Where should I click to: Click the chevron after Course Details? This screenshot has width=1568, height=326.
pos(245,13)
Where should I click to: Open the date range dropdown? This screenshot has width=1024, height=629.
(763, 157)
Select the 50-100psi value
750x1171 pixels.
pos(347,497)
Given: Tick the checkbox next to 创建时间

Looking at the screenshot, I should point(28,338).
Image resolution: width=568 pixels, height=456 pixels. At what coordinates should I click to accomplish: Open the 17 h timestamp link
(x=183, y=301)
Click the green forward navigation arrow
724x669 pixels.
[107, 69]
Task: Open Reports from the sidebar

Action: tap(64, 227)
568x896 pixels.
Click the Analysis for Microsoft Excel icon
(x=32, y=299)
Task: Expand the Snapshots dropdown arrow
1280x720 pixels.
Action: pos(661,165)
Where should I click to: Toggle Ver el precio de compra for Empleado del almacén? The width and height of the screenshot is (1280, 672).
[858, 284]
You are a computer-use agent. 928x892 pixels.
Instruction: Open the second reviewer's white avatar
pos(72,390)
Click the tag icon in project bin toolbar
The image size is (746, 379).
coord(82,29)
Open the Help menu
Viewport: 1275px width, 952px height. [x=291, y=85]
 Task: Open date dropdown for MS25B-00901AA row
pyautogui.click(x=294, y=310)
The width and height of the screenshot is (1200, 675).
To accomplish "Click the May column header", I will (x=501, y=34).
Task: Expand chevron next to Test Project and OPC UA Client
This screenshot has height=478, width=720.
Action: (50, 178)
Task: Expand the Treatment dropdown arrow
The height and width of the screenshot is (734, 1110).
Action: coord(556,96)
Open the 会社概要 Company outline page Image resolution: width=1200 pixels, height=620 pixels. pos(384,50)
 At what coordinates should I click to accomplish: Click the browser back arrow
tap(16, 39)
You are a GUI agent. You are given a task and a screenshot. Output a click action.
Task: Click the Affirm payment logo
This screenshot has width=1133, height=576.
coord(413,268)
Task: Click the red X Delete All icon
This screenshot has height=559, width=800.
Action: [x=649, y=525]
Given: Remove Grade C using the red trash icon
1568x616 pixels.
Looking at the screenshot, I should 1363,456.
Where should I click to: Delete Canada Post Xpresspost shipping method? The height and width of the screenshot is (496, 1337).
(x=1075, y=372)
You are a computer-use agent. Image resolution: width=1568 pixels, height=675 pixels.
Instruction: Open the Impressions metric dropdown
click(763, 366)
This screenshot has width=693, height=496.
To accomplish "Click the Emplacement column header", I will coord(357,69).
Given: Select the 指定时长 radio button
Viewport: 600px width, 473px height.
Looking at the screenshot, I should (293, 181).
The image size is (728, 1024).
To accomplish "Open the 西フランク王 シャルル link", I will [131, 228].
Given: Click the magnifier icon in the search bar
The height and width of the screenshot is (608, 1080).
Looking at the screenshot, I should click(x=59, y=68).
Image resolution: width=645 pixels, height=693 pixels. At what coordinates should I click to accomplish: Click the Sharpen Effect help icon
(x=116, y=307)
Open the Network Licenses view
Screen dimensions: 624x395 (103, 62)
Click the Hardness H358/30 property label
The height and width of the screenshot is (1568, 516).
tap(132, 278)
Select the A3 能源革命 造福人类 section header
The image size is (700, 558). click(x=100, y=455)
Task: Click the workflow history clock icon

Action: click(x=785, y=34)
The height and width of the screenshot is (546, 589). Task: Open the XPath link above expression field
────────
* [EXERCISE OBJECTIVE]: Every entry should be restated word for word.

* [RESULT BELOW]:
Where should I click to: Click the chevron after Course Details? This screenshot has width=1568, height=326.
pos(245,13)
Where should I click to: Open the date range dropdown? This screenshot has width=1024, height=629.
(763, 157)
Select the 50-100psi value
750x1171 pixels.
pos(347,497)
Given: Tick the checkbox next to 创建时间

Looking at the screenshot, I should point(28,338).
Image resolution: width=568 pixels, height=456 pixels. At what coordinates should I click to accomplish: Open the 17 h timestamp link
(x=183, y=301)
Click the green forward navigation arrow
724x669 pixels.
[107, 69]
Task: Open Reports from the sidebar

Action: tap(64, 227)
568x896 pixels.
Click the Analysis for Microsoft Excel icon
(x=32, y=299)
Task: Expand the Snapshots dropdown arrow
1280x720 pixels.
Action: pos(661,165)
Where should I click to: Toggle Ver el precio de compra for Empleado del almacén? The width and height of the screenshot is (1280, 672).
[858, 284]
You are a computer-use agent. 928x892 pixels.
Instruction: Open the second reviewer's white avatar
pos(72,390)
Click the tag icon in project bin toolbar
The image size is (746, 379).
coord(82,29)
Open the Help menu
Viewport: 1275px width, 952px height. [x=291, y=85]
 Task: Open date dropdown for MS25B-00901AA row
pyautogui.click(x=294, y=310)
The width and height of the screenshot is (1200, 675).
To accomplish "Click the May column header", I will (x=501, y=34).
Task: Expand chevron next to Test Project and OPC UA Client
This screenshot has height=478, width=720.
Action: (50, 178)
Task: Expand the Treatment dropdown arrow
The height and width of the screenshot is (734, 1110).
Action: coord(556,96)
Open the 会社概要 Company outline page Image resolution: width=1200 pixels, height=620 pixels. pos(384,50)
 At what coordinates should I click to accomplish: Click the browser back arrow
tap(16, 39)
You are a GUI agent. You are given a task and a screenshot. Output a click action.
Task: Click the Affirm payment logo
This screenshot has width=1133, height=576.
coord(413,268)
Task: Click the red X Delete All icon
This screenshot has height=559, width=800.
Action: [x=649, y=525]
Given: Remove Grade C using the red trash icon
1568x616 pixels.
Looking at the screenshot, I should 1363,456.
Where should I click to: Delete Canada Post Xpresspost shipping method? The height and width of the screenshot is (496, 1337).
(x=1075, y=372)
You are a computer-use agent. Image resolution: width=1568 pixels, height=675 pixels.
Instruction: Open the Impressions metric dropdown
click(763, 366)
This screenshot has width=693, height=496.
To accomplish "Click the Emplacement column header", I will coord(357,69).
Given: Select the 指定时长 radio button
Viewport: 600px width, 473px height.
Looking at the screenshot, I should (293, 181).
The image size is (728, 1024).
To accomplish "Open the 西フランク王 シャルル link", I will [131, 228].
Given: Click the magnifier icon in the search bar
The height and width of the screenshot is (608, 1080).
Looking at the screenshot, I should click(x=59, y=68).
Image resolution: width=645 pixels, height=693 pixels. At what coordinates should I click to accomplish: Click the Sharpen Effect help icon
(x=116, y=307)
Open the Network Licenses view
Screen dimensions: 624x395 (103, 62)
Click the Hardness H358/30 property label
The height and width of the screenshot is (1568, 516).
tap(132, 278)
Select the A3 能源革命 造福人类 section header
The image size is (700, 558). click(x=100, y=455)
Task: Click the workflow history clock icon

Action: click(x=785, y=34)
The height and width of the screenshot is (546, 589). Task: Open the XPath link above expression field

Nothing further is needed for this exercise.